From potential donors, some hearts are not retrieved due to their unsuitability for organ transplantation. Now new research at the University of Sunderland to restart hearts and develop tests to prove they are still viable, could potentially use more of the declined donor hearts, potentially helping to reduce transplant waiting lists.
As a result of successful pre-clinical tests in the lab to get dead pigs’ hearts beating once again, clinical trials are to begin on human hearts that would not otherwise have been used after ethical approval was granted by National Research Ethics service in Newcastle. The research work has also been done in collaboration with Newcastle University.
Dr Noel Carter, senior lecturer in molecular biology at the University of Sunderland’s Faculty of Applied Sciences, explained: “We have demonstrated enough evidence in our results from restarting pigs’ hearts after several hours of being clinically dead, to be able to begin clinical testing on human hearts that are considered too marginal to be used for transplant or as a source of heart valves.
“Heart surgeons have to be 100 per cent positive that this vital organ is going to work before transplantation, which is why a number of them end up not being used. Our research wants to take those rejected hearts, get them restarted, carry out echocardiograms and tests in a sterile environment to check activity and show them to be in perfect working order. We believe then a proportion could be reconsidered for transplantation.”
The research team has developed a novel circulatory equipment and defibrillators to pump warm, oxygenated blood through the hearts and used dialysis to filter out unwanted products from the circuit thereby restoring the heart’s metabolic activity.
Dr Carter added: “We are devising a series of parameters to test the hearts and ensure that they would be viable if a transplant goes ahead. We believe this could offer new hope for patients and see a greater increase in heart transplants.”
Also collaborating on the research is Professor David Talbot, Dr Guy MacGowan, Mr Stephen Clarke and Professor John Dark who all work at Newcastle’s Freeman Hospital.
The work is the research project of University of Sunderland PhD student Omar Mownah, a clinical fellow and trainee surgeon, and Susan Stamp, research technician from Newcastle University.
Professor Talbot said “Heart transplantation rates are dwindling year on year within the UK and abroad. This is partly good news as deaths from head injuries through road traffic accidents have fallen but other organ transplants such as the liver and kidney have managed to increase the use of more marginal and older donors. This is often not possible for the heart due to heart disease and the effect of certain drugs on the heart toward the end of life. As a result patients with cardiac failure are increasingly using mechanical devices to support their own hearts as a definitive treatment rather than them being a bridge until a heart transplant becomes available.”
Heart transplant is the only option for patients with end-stage heart failure or irreparable coronary artery disease. During this procedure, doctors replace the ailing heart with a healthy one from a brain dead patient.

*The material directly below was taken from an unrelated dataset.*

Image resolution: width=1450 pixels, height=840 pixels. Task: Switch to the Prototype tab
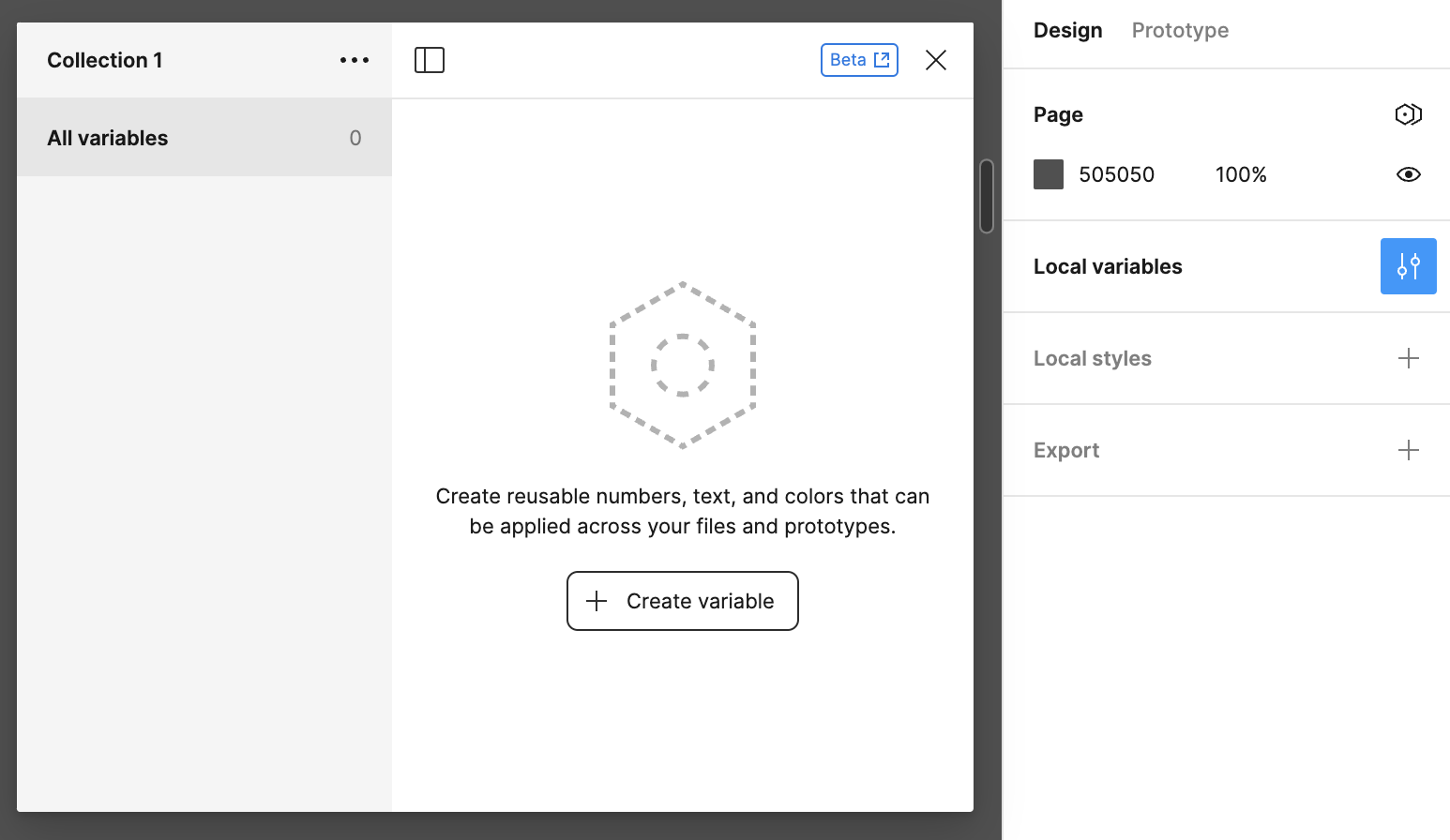[x=1180, y=30]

NHS Blood and Transplant which is the body responsible for organ donation services within the UK are aware and supportive of this research that is entering clinical testing, which has been announced during National Transplant Week (July 8-14).
Professor James Neuberger, Associate Medical Director at NHS Blood and Transplant said: “Surgeons are very keen to transplant every donated organ that can be transplanted safely and will retrieve every organ that might be transplanted in order to ensure that no opportunity is lost. Each donor organ is different and the condition of a heart cannot be fully assessed until it is retrieved.

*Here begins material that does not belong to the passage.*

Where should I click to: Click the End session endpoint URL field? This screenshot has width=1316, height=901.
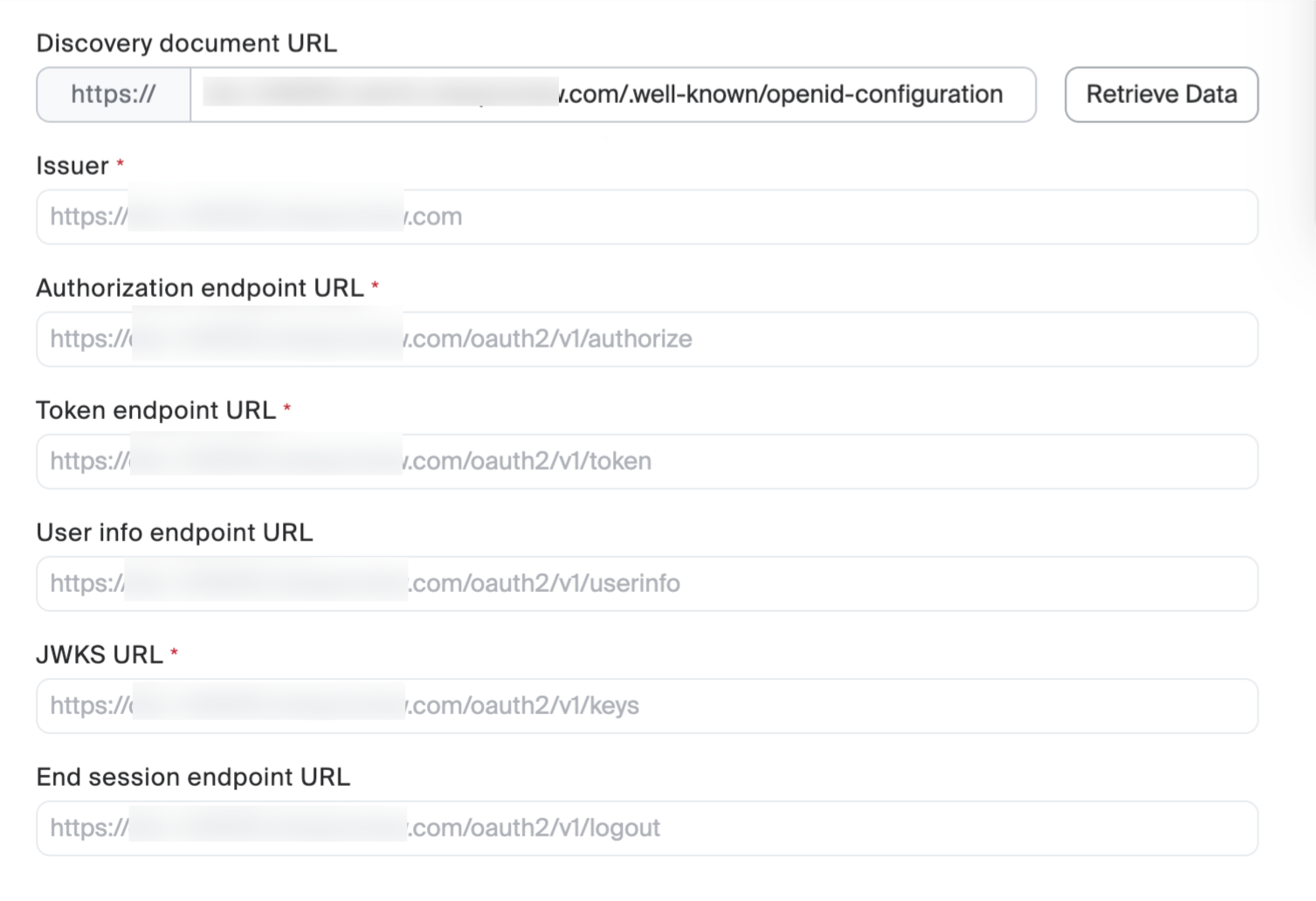tap(646, 828)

“We welcome this study and any development that not only increases the quality of organs available for transplant, but also allows those organs currently deemed unsuitable to become of sufficient quality to be transplanted. This research is in the early stages and we await the findings with interest."
Permission to carry out the clinical trials has been done through IRAS (Integrated Research Application System) which is a UK-wide system that streamlines the process for applying for permissions and approvals to conduct health and social care research.

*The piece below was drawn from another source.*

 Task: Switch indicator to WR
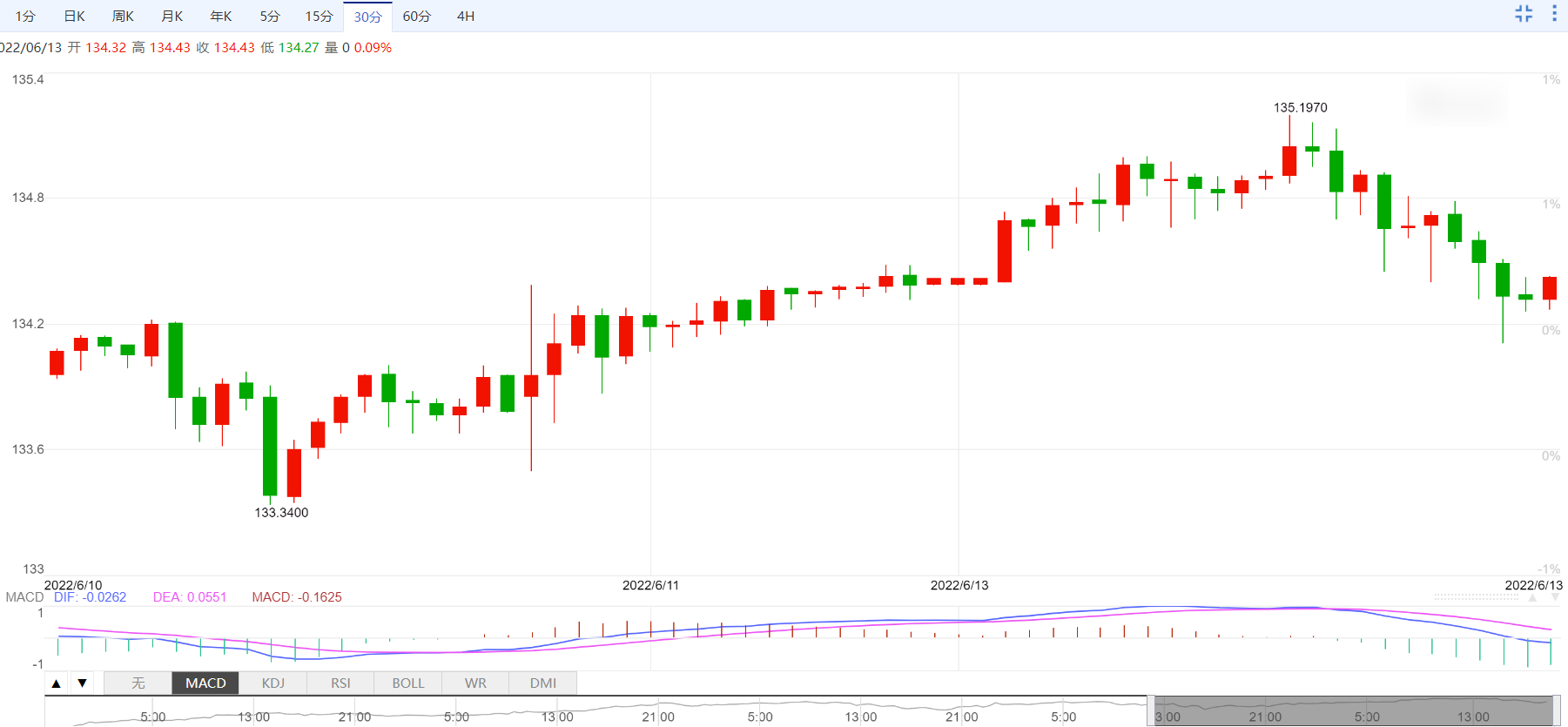(475, 683)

This latest research is in addition to previous work by the same Sunderland research group hoping to expand the donor pool by looking at non-heartbeating donors. These are cases where patients have suffered a heart attack either in intensive care, Accident & Emergency or outside the hospital environment, and there has been an extended period of time in which the body is warm and there is no oxygen being supplied to the organs.
One strategy is to remove the organs and store them cold to try and minimise metabolic damage. The other option is to take a warm oxygenated approach called ECMO (Extra-Corporeal Membrane Oxygenation) where warm oxygenated blood is put round the organs while waiting for them to be transplanted.
This research has led to the development of new medical devices to allow the rapid cooling of the organs, which have been approved by the NHS and have been used in clinical practice.